One of the most important decisions that a new business owner makes is to decide the legal structure of his business. There are a variety of business structures for a business owner to choose from. Those who want to incorporate their businesses in the form of an S-corporation should be aware of the requirements concerning the stock for this type of business structure.

What is an S-Corporation

An S-corporation is a special type of corporation that is based on the same business structure as a regular corporation, or C-corporation. Both types of business structures have a board of directors, officers and annual meetings, however, unlike like a C-corporation, an S-corporation is not treated as a legally separate entity, but instead passes the income it generates through to its owners in proportion to their share in the company.

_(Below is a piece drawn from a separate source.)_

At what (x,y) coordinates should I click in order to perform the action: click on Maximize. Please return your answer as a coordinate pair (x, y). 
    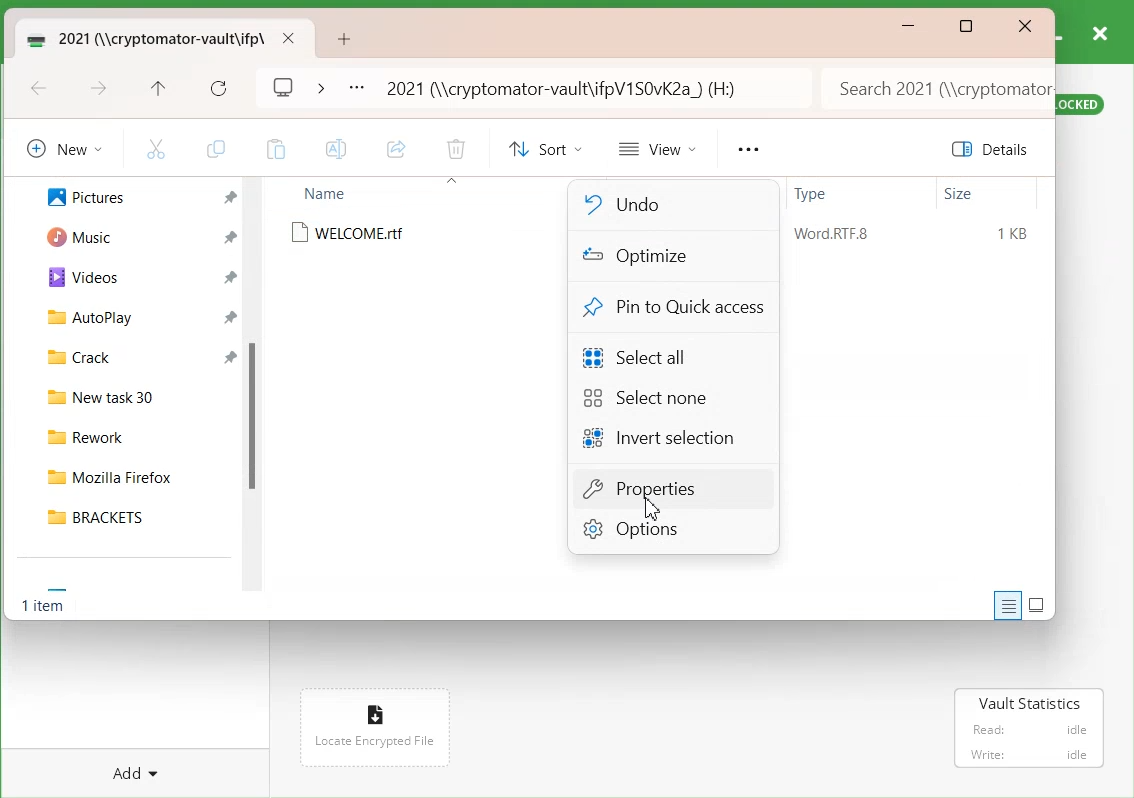
    Looking at the image, I should click on (967, 28).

The number of shares that a company needs to have in order to form an S-corporation is essentially determined by the owners of the business. An S-corporation owner can choose to have as little as 10,000 shares of stock, or as many as a million shares of stock. The amount of shares that an owner ultimately decides on will be delineated in the company's Articles of Incorporation, laws which are submitted to the Department of Labor of the state the business is registered in.

Stock Shareholders

While an S-corporation can choose the amount of stock shares that it issues, there are restrictions on what type of stock the company can issue, as well as the type of shareholders it can have and how many. Unlike a C-corporation which can issue different grades of stock like preferred and common, an S-corporation can only issue regular common stock and may only have a maximum of 100 shareholders. Likewise, only U.S. citizens and resident aliens can be shareholders of S-corporation stock.


In order to form an S-corporation, a business must first legally incorporate itself into a C-corporation. After a company becomes legally registered as an C-corporation, the business can then submit federal Form 2533 to the IRS to begin the procedure of transitioning to an S-corporation. State forms, filing fees and an official annual meeting, including minutes, need to be completed before a business can be legally recognized as an S-corporation.